WORK TO BE COMPLETED
Rewrite the entries from the line containing "Image resolution: width=1563" to the line containing "This screenshot has width=1654, height=1112.", swapping "Friday column" for "Saturday column" and keeping everything else the same. Return only those lines.

EXERCISE DATA

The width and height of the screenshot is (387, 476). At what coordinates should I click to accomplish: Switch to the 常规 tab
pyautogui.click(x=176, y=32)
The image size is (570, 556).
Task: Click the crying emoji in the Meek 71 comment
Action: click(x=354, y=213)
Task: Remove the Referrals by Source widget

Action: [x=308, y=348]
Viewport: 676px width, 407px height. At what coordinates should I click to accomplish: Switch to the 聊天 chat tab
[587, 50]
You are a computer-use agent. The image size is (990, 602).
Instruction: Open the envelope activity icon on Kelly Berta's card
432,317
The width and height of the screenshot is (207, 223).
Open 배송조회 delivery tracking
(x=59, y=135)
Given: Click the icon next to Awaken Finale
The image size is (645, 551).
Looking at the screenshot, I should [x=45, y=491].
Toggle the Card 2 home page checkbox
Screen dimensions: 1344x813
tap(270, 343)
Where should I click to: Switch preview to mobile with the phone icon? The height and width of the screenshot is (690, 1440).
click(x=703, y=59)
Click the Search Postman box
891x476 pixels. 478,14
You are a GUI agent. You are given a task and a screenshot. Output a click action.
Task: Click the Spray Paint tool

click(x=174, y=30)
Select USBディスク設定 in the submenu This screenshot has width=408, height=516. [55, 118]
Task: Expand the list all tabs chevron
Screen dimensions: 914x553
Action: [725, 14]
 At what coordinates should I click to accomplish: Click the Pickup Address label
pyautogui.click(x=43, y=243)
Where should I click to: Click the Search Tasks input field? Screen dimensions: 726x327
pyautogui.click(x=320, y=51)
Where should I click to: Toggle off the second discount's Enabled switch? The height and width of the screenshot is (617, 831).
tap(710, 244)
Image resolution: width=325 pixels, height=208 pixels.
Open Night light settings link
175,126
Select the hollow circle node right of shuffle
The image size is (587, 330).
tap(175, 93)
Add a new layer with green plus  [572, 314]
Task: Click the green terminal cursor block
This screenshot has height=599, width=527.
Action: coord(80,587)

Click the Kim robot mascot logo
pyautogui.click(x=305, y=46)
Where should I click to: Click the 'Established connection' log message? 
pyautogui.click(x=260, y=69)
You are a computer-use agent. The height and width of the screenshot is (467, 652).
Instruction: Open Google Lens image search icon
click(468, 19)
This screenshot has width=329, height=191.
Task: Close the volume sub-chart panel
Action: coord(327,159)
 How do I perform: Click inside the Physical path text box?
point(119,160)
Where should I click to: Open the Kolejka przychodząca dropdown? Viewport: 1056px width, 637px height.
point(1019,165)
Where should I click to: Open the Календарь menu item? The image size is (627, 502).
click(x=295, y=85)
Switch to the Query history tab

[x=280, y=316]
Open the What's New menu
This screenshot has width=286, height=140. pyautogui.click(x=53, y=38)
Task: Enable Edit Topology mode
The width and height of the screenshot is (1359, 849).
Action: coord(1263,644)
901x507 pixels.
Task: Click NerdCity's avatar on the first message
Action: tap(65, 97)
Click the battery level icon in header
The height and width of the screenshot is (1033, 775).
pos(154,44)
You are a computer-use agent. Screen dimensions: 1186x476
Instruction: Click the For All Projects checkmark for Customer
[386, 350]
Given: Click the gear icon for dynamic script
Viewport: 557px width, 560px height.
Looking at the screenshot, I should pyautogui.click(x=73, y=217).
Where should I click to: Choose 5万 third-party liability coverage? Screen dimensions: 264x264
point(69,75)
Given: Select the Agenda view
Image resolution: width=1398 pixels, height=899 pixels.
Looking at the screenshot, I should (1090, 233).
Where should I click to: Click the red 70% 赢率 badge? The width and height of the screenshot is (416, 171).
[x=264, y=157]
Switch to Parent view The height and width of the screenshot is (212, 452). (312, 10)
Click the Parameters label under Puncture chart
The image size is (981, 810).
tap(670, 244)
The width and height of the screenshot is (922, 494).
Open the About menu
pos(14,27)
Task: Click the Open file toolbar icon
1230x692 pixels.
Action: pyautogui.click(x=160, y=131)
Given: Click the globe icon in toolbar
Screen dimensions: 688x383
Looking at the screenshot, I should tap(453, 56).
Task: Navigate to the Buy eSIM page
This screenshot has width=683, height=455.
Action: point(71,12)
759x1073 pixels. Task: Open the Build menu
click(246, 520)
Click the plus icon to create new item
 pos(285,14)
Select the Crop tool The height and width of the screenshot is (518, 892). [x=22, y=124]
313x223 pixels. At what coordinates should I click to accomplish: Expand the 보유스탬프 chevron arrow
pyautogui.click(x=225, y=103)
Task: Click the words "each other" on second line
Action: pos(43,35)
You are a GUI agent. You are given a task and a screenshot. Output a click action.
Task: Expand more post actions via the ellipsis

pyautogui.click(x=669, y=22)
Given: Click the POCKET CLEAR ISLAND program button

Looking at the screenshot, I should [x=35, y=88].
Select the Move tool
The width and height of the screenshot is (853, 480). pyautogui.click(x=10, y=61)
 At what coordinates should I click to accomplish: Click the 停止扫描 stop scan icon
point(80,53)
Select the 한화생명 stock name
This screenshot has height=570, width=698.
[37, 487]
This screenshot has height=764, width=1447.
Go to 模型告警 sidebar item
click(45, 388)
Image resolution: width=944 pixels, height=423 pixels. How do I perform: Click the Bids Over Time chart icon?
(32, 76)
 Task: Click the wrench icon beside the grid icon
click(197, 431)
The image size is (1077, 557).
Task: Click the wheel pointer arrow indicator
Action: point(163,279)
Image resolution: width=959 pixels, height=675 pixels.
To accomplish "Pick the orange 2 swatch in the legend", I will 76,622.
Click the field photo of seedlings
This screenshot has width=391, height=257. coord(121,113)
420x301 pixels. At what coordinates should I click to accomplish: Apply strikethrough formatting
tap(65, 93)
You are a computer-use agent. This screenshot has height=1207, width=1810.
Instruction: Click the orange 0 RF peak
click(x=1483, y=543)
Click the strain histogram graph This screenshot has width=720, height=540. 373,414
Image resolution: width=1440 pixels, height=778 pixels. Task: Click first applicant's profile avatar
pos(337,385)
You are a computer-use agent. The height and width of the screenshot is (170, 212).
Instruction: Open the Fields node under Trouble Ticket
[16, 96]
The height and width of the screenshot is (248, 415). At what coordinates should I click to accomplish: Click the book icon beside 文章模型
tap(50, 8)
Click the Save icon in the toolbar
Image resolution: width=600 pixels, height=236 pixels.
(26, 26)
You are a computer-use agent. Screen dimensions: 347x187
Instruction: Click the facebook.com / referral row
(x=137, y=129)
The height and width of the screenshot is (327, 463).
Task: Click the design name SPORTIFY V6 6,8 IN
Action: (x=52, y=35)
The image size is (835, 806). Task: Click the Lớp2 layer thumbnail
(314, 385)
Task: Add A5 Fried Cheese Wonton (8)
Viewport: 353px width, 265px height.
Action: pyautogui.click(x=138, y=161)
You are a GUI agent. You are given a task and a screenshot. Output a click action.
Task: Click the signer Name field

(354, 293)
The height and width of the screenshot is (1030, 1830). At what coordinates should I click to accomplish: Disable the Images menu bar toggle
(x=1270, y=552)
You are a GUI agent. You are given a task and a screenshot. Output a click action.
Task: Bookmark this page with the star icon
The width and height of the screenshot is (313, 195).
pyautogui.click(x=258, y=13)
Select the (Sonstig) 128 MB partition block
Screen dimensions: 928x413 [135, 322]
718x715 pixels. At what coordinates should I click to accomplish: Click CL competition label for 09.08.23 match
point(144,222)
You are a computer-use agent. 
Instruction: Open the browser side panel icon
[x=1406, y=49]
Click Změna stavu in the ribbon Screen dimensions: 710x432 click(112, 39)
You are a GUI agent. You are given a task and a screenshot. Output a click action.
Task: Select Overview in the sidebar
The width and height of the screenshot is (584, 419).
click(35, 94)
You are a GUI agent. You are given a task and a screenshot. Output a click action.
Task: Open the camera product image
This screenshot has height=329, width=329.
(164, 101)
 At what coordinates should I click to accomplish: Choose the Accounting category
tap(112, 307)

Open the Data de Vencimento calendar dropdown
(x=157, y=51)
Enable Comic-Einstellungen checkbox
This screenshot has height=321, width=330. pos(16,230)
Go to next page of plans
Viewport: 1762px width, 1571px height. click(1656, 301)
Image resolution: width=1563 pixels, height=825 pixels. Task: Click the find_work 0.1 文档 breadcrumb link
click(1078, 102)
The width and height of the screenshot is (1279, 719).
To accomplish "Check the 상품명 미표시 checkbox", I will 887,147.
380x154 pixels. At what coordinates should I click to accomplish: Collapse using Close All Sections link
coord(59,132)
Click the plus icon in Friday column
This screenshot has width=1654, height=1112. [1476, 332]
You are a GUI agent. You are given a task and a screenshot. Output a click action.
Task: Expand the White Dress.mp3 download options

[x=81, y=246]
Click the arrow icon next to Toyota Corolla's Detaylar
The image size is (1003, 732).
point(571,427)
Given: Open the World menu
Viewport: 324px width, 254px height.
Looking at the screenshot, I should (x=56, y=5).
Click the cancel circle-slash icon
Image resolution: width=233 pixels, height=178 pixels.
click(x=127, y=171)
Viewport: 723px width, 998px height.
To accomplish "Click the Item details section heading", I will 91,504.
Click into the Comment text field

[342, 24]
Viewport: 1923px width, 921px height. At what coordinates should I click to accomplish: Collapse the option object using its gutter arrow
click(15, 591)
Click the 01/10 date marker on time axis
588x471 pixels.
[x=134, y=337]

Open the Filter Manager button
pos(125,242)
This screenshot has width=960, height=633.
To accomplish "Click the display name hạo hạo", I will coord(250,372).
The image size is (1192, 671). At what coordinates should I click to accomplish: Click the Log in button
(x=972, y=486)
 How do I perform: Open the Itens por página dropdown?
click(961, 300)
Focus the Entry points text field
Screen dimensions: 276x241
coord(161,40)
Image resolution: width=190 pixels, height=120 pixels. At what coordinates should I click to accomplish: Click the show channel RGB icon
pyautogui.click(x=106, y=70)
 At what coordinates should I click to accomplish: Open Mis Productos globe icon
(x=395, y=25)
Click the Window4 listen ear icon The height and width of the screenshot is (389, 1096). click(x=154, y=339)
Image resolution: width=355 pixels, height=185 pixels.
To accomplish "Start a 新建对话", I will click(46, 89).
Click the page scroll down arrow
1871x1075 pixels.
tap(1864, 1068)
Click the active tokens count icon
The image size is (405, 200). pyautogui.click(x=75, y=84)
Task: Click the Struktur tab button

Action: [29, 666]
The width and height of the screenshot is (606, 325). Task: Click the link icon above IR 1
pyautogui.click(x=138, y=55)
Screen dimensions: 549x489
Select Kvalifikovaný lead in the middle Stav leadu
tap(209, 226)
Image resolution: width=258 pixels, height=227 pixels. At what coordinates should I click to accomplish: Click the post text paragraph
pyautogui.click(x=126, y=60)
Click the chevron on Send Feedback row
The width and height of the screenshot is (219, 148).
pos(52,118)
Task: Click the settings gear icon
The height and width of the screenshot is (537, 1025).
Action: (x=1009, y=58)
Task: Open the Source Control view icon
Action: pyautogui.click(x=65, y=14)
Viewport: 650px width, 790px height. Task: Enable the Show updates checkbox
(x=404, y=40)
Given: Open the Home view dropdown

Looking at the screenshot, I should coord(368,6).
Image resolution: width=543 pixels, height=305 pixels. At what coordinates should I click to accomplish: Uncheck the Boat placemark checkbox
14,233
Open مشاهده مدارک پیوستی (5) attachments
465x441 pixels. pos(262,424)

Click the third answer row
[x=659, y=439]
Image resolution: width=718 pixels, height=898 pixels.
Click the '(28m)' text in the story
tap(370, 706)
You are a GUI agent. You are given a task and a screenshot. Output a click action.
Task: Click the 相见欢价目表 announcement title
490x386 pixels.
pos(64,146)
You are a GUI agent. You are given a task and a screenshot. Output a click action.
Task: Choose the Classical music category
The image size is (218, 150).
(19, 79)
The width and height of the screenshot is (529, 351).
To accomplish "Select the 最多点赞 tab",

FULL RESPONSE
Image resolution: width=1563 pixels, height=825 pixels. Task: Click the find_work 0.1 文档 breadcrumb link
click(1078, 102)
The width and height of the screenshot is (1279, 719).
To accomplish "Check the 상품명 미표시 checkbox", I will 887,147.
380x154 pixels. At what coordinates should I click to accomplish: Collapse using Close All Sections link
coord(59,132)
Click the plus icon in Saturday column
This screenshot has width=1654, height=1112. [1476, 332]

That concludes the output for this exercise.